Last Saturday, I went to a party hosted by my husband’s coworker. No big deal, right? Except that the last BIG party I went to was in 2005, shortly after my father died. And the last time I went to a party hosted at THIS house, I was bitten by their miserable fear-biting mutt, badly enough that I should have had stitches and still have a scar on my right pinky.
So, 8 years since I’d been to a party with People I Don’t Know. 10 years since I’d been to The Dog Bite House. And I Did Not Want To Go.

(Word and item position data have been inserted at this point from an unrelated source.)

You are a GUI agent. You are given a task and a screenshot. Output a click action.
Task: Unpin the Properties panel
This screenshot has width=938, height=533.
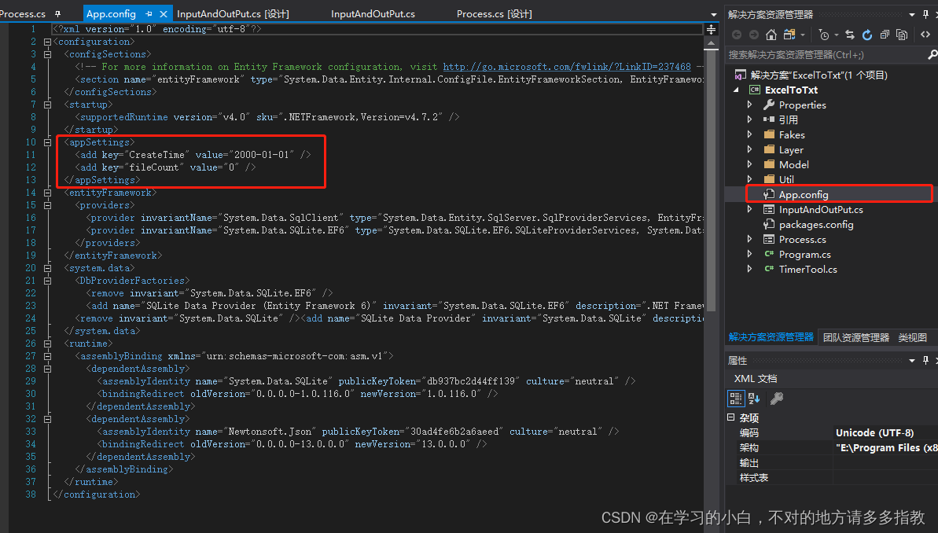[925, 360]
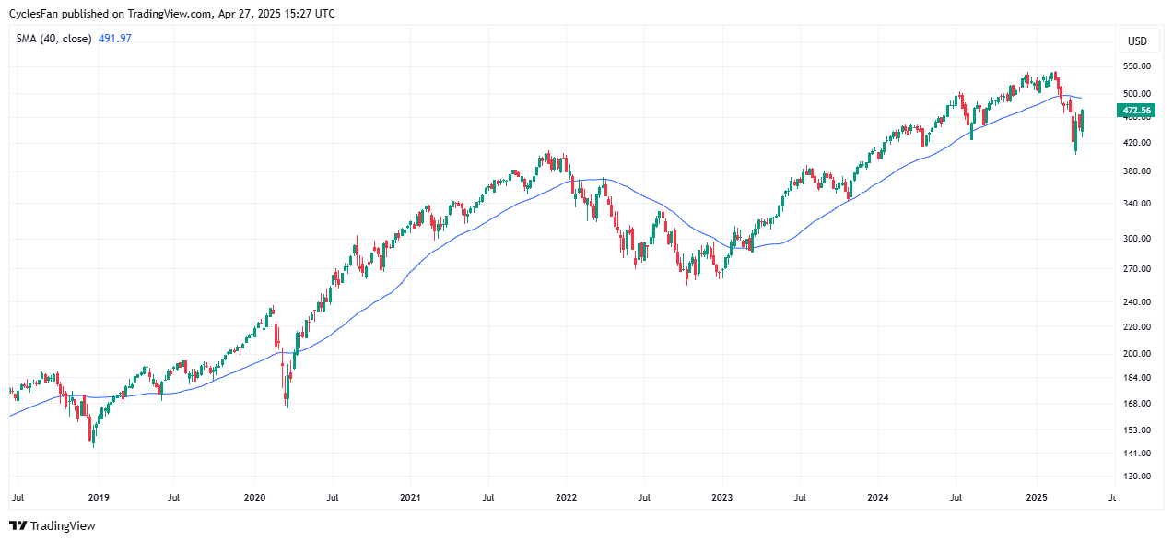1173x542 pixels.
Task: Click the SMA value 491.97
Action: pos(115,39)
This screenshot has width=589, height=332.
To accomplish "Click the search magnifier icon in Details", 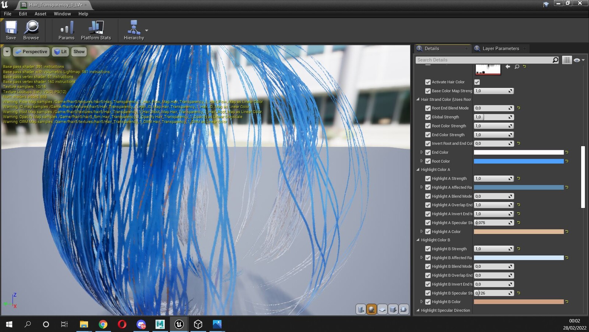I will click(x=555, y=60).
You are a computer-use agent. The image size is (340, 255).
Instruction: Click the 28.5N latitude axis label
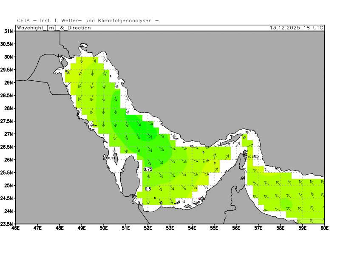[x=6, y=95]
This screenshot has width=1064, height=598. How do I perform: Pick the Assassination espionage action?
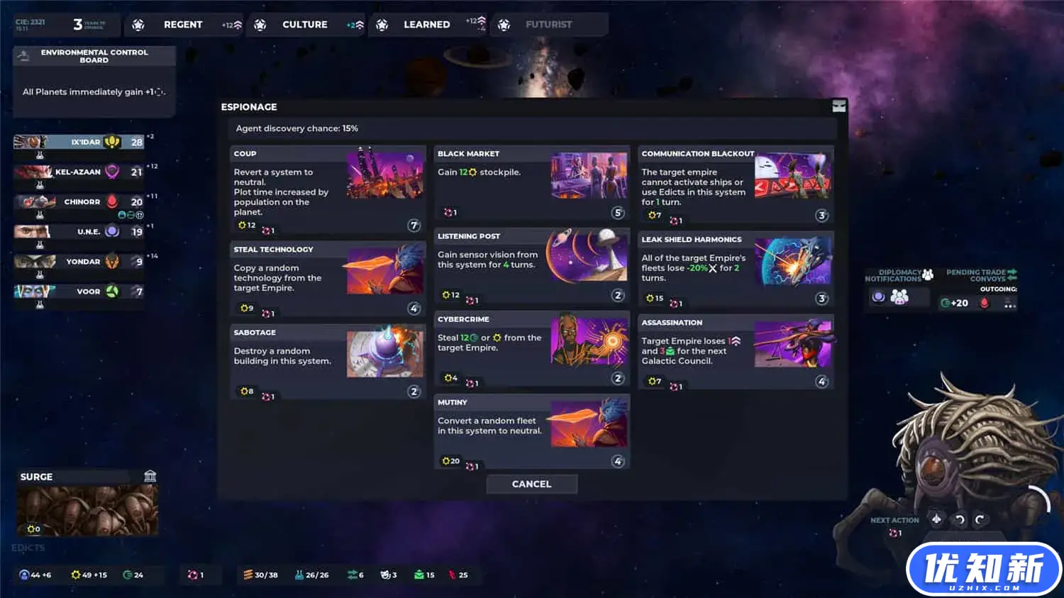coord(736,353)
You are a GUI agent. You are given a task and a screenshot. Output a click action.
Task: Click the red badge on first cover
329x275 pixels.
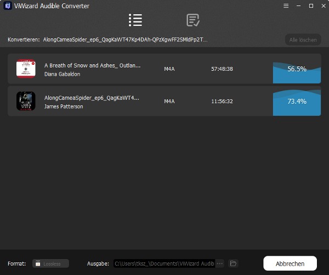pyautogui.click(x=33, y=63)

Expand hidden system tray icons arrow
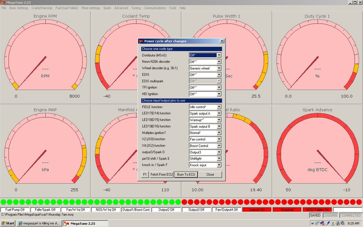[312, 223]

Which is exactly why I did. The fear-biting mutt – who really couldn’t help himself in the first place – died a few months ago, so he couldn’t hurt me. The Husband’s other coworkers hadn’t met me, and I was SURE they thought I was his “Imaginary Wife.” Most important – I realized just how like my Mother I’m becoming in my anxiety and agorophobia, and That Must Stop.
As it turned out, only one of The Husband’s coworkers showed up. She is a delightful person and I wish I’d met her sooner. Her husband is a mellow, steady man much like my husband – just the energy I needed to be able to manage being around so many people. There was a dog there, but she is a mellow shy girl and I was comfortable with her in spite of her size. All of the other guests were friends and coworkers of the host’s wife – I told them upfront that I am very anxious in large groups of people, and while they were a boisterous bunch, each one of them was warm and welcoming and utterly willing to let me socialize or not at my own comfort level, without judgement. Nobody pressured me to drink, the herb cheese and pita chips I brought as an alternative to The Husband’s Salsa From Hell were well received, and I was able to enjoy myself just a little.
I’m not saying “Hallelujah, I’m Cured!” But I think maybe I won’t wait 8 years to go to another party.